Each line from the top of the listing down to and including the line with "You are a computer-use" must be duplicated exactly; pictures are to be skipped.

● Listed entries
────────────────────────────────────────
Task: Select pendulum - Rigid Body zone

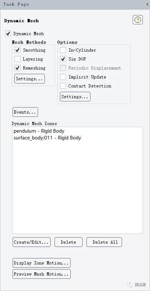Action: (39, 131)
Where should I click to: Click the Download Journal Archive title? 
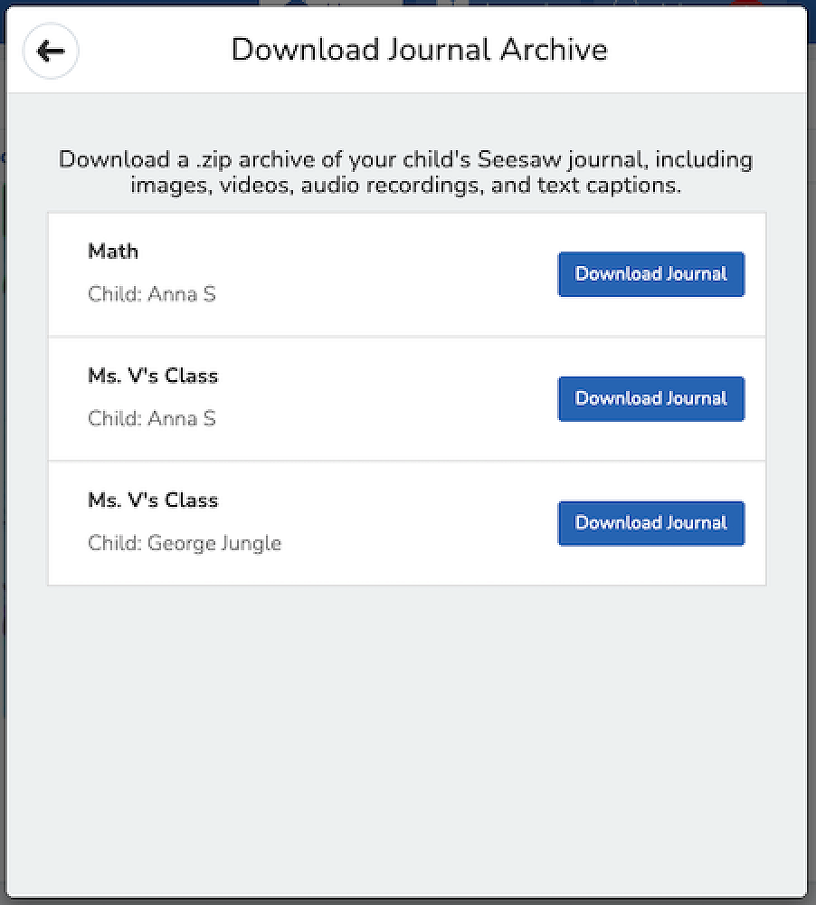coord(421,50)
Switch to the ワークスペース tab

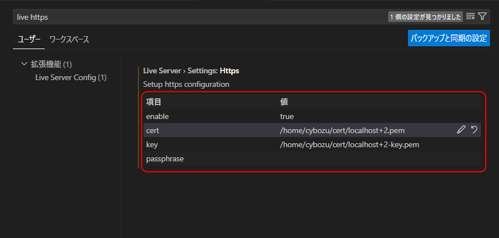point(69,39)
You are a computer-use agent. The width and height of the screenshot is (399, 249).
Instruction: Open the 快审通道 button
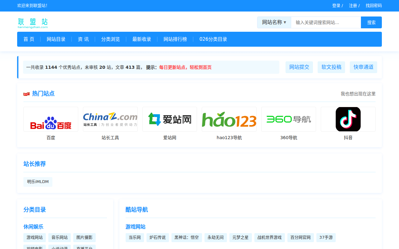pos(363,67)
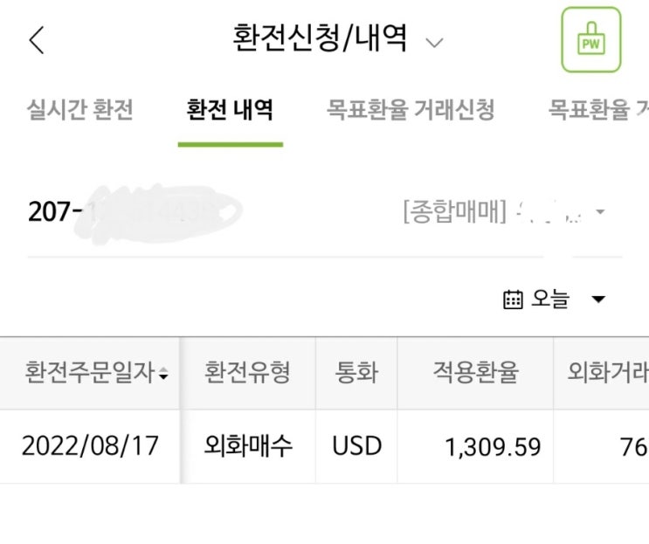
Task: Expand the 종합매매 account dropdown
Action: coord(600,212)

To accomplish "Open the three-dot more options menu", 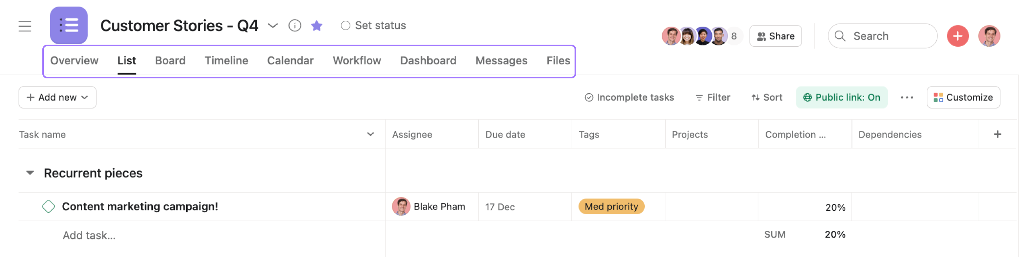I will coord(907,98).
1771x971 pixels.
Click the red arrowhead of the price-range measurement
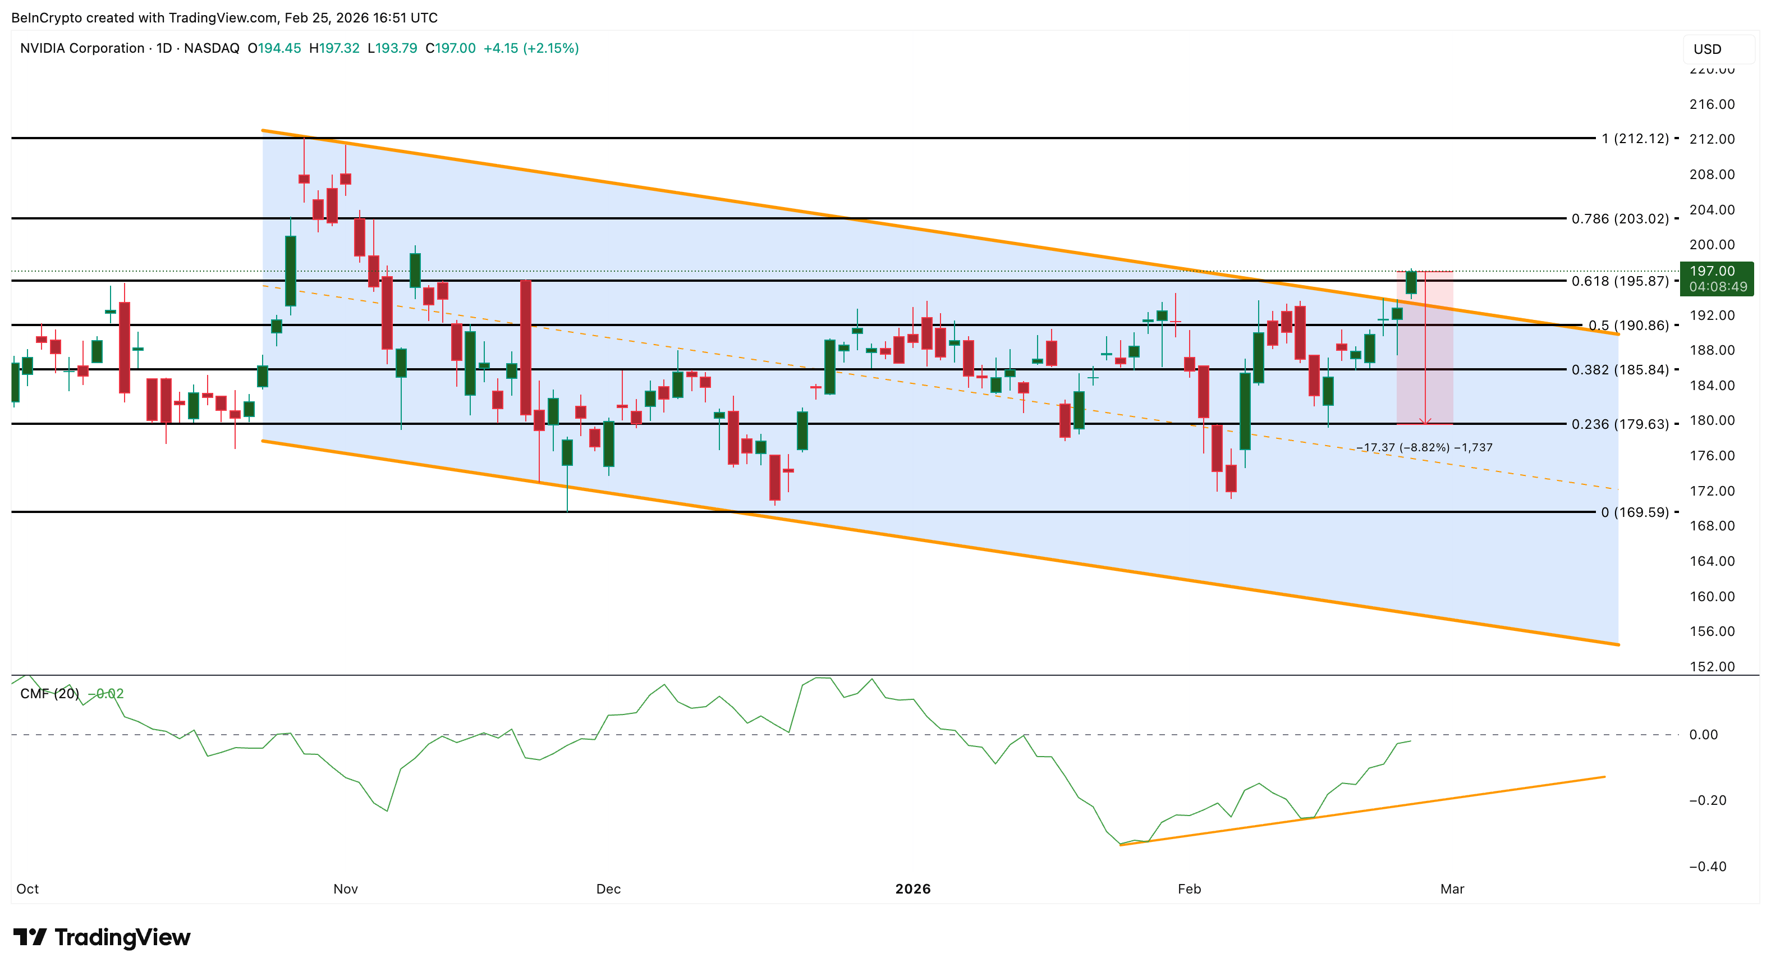click(1425, 421)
────────────────────────────────────────
● Solution to this task
Task: Select pendulum - Rigid Body zone

Action: (39, 131)
Where should I click to: Click the Download Journal Archive title? 
coord(421,50)
Switch to the ワークスペース tab

point(69,39)
You are a computer-use agent. The width and height of the screenshot is (399, 249).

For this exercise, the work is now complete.